Biophotonics Lab, Department of Bioengineering & Biotechnology, Birla Institute of Technology-Mesra, Ranchi, JH, 835 215, India.
Med Biol Eng Comput. 2024 May;62(5):1375-1393. doi: 10.1007/s11517-023-03007-6. Epub 2024 Jan 9.
The posterior segment of the human eye complex contains two discrete microstructure and vasculature network systems, namely, the retina and choroid. We present a single segmentation framework technique for segmenting the entire layers present in the chorio-retinal complex of the human eye using optical coherence tomography (OCT) images. This automatic program is based on the graph theory method. This single program is capable of segmenting seven layers of the retina and choroid scleral interface. The graph theory was utilized to find the probability matrix and subsequent boundaries of different layers. The program was also implemented to segment angiographic maps of different chorio-retinal layers using "segmentation matrices." The method was tested and successfully validated on OCT images from six normal human eyes as well as eyes with non-exudative age-related macular degeneration (AMD). The thickness of microstructure and microvasculature for different layers located in the chorio-retinal segment of the eye was also generated and compared. A decent efficiency in terms of processing time, sensitivity, and accuracy was observed compared to the manual segmentation and other existing methods. The proposed method automatically segments whole OCT images of chorio-retinal complex with augmented probability maps generation in OCT volume dataset. We have also evaluated the segmentation results using quantitative metrics such as Dice coefficient and Hausdorff distance This method realizes a mean descent Dice similarity coefficient (DSC) value of 0.82 (range, 0.816-0.864) for RPE and CSI layer.

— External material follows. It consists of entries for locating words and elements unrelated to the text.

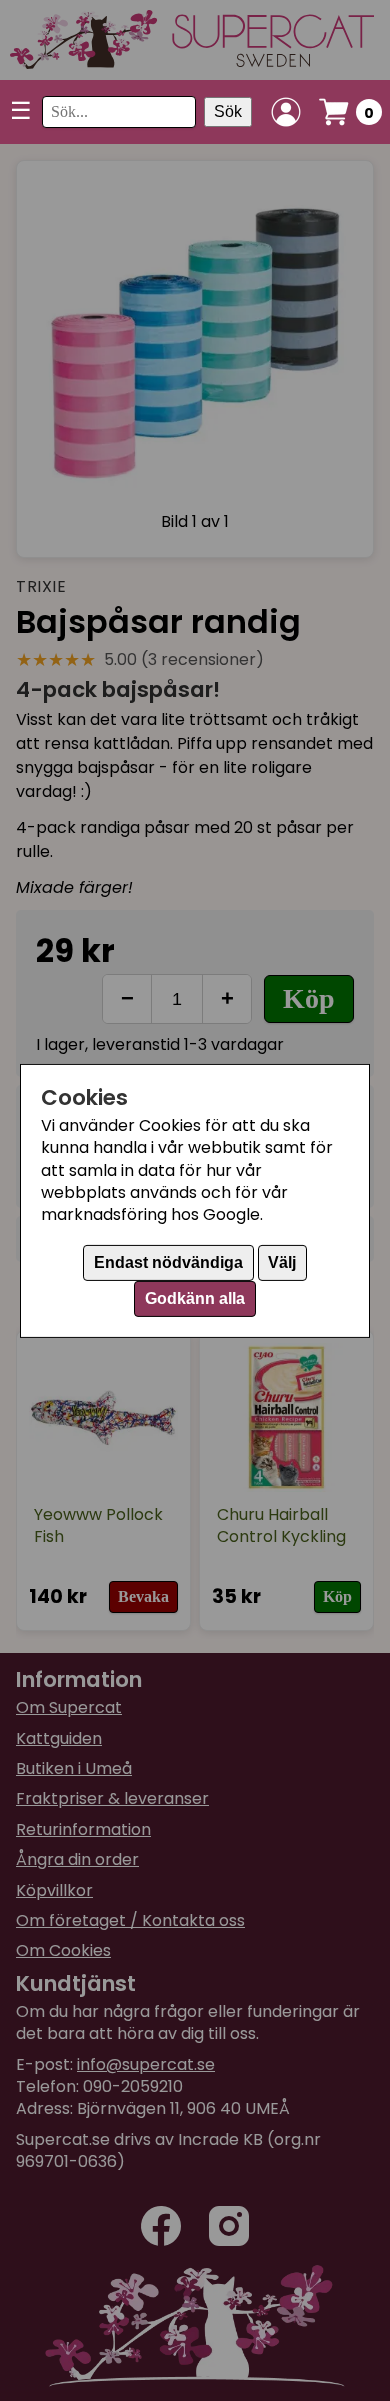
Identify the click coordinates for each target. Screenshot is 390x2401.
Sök (228, 111)
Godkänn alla (195, 1298)
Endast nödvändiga (168, 1262)
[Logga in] (286, 112)
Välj (282, 1262)
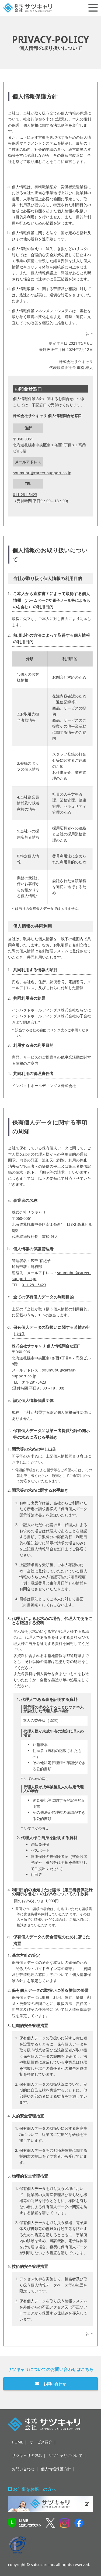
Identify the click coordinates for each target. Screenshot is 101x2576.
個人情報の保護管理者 (33, 1249)
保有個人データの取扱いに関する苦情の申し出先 (51, 1330)
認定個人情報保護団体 (33, 1400)
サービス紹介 (41, 2442)
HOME (17, 2442)
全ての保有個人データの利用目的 (43, 1297)
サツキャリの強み (27, 2455)
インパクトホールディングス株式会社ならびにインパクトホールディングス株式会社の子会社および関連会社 (51, 1016)
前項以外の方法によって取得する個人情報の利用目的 (51, 638)
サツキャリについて (65, 2455)
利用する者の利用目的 (33, 1045)
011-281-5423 (25, 494)
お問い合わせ (54, 2383)
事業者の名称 (25, 1200)
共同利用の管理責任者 (33, 1073)
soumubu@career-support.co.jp (42, 472)
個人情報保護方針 (56, 2468)
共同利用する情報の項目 (35, 969)
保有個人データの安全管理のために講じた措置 (51, 1940)
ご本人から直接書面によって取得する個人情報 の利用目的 (51, 600)
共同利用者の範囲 (29, 998)
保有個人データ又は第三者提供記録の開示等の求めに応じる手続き (51, 1433)
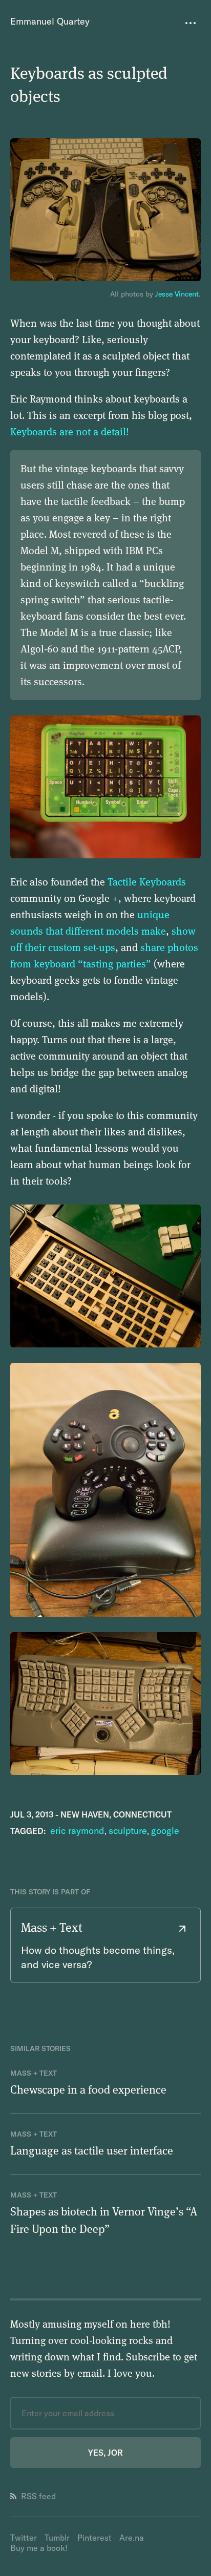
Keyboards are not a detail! (69, 431)
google (165, 1830)
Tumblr (57, 2537)
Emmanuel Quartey (50, 21)
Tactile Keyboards (147, 882)
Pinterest (94, 2537)
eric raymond (77, 1830)
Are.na (131, 2537)
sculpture (128, 1830)
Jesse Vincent (177, 294)
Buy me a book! (39, 2548)
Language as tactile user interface (91, 2150)
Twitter (23, 2537)
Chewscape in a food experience (88, 2089)
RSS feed (38, 2496)
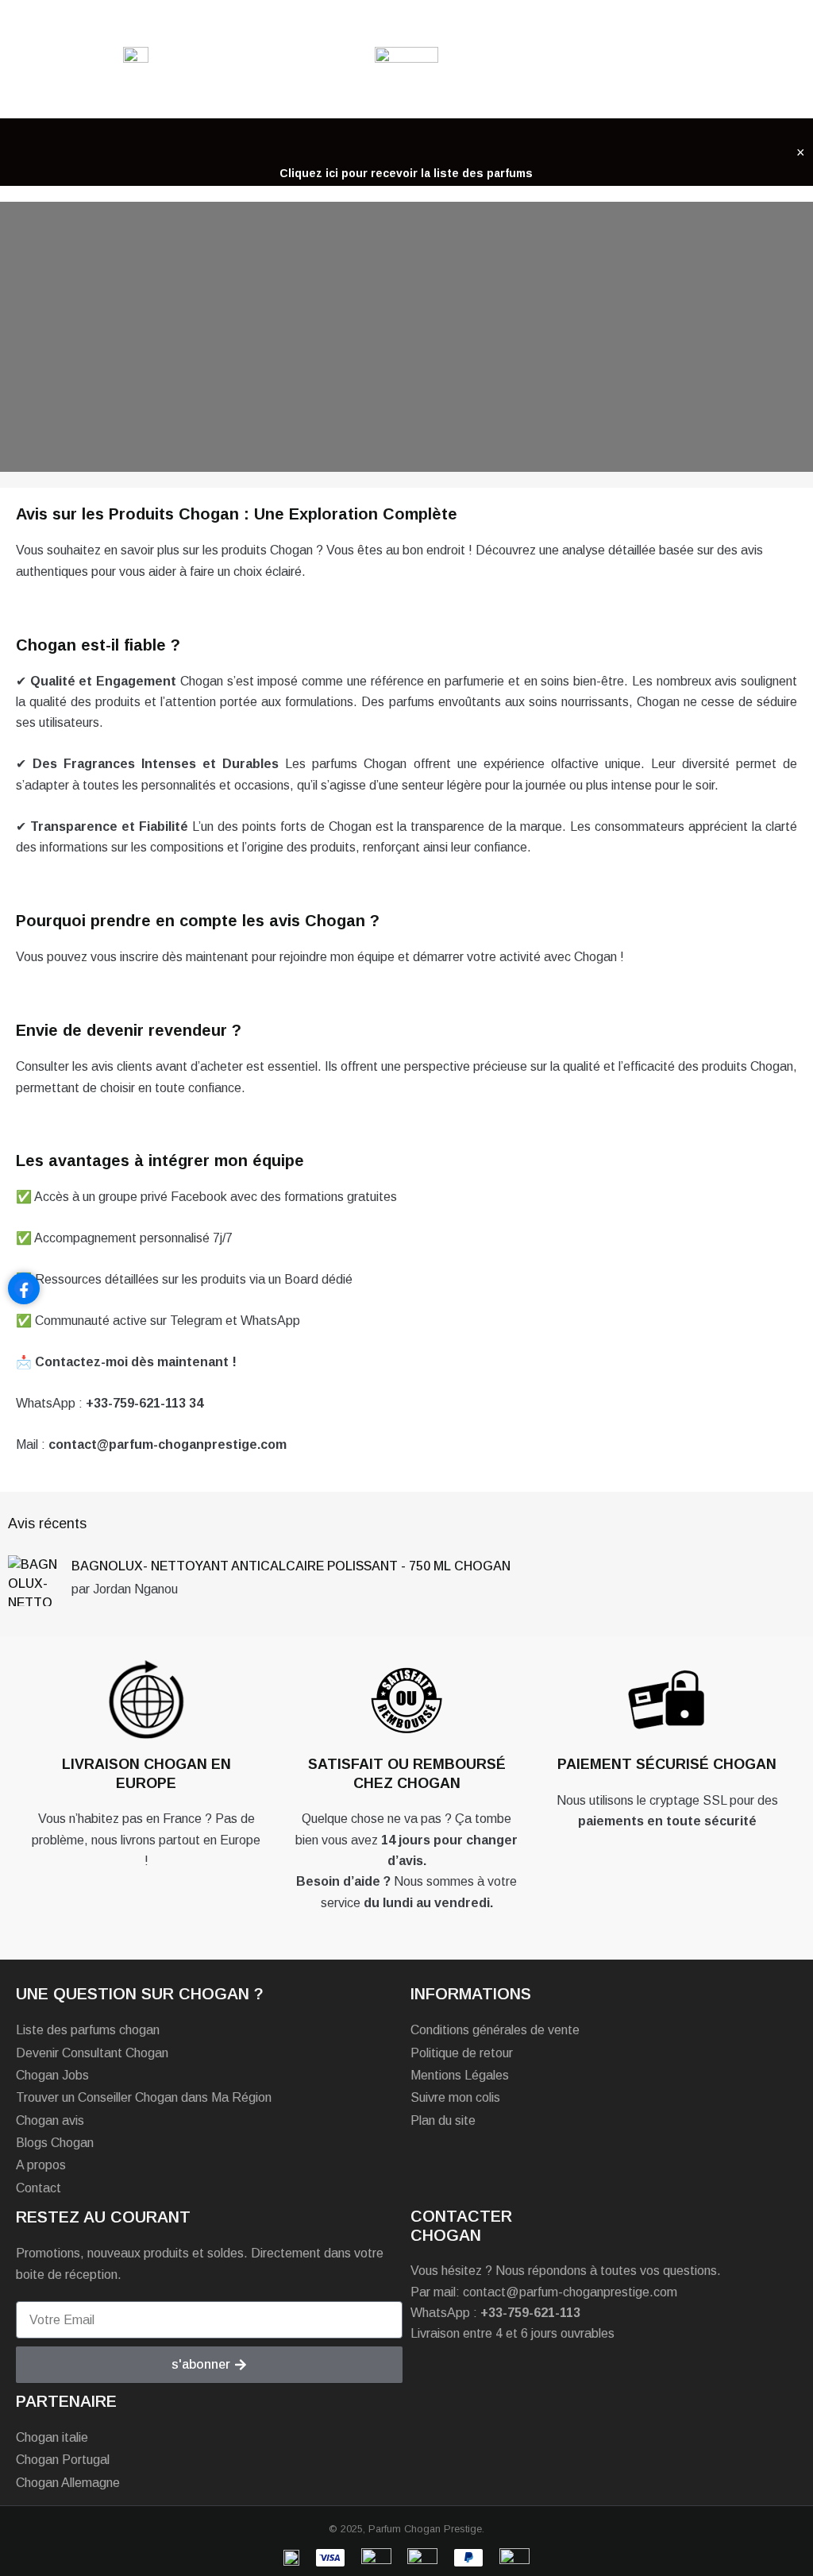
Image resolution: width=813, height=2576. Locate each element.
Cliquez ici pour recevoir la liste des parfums (406, 173)
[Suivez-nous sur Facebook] (24, 1288)
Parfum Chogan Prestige (425, 2529)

人眼的后节包含两个离散的微观结构和血管网络系统,即视网膜和脉络膜。我们提出了一种基于光学相干断层扫描(OCT)图像的单一分割框架技术,用于分割人眼的脉络膜-视网膜复合层的所有层。该自动程序基于图论方法。该单一程序能够分割视网膜和脉络膜巩膜界面的七层。利用图论来寻找不同层的概率矩阵和随后的边界。该程序还被实现为使用“分割矩阵”来分割不同脉络膜-视网膜层的血管造影图。该方法在来自六只正常人和六只患有非渗出性年龄相关性黄斑变性(AMD)的人眼的 OCT 图像上进行了测试和成功验证。还生成并比较了位于眼脉络膜-视网膜段的不同层的微观结构和微血管的厚度。与手动分割和其他现有方法相比,该方法在处理时间、灵敏度和准确性方面具有较高的效率。该方法在 OCT 体数据集的增强概率图生成中自动分割脉络膜-视网膜复合体的整个 OCT 图像。我们还使用定量指标(如 Dice 系数和 Hausdorff 距离)评估了分割结果。该方法实现了 RPE 和 CSI 层的平均下降 Dice 相似系数(DSC)值为 0.82(范围为 0.816-0.864)。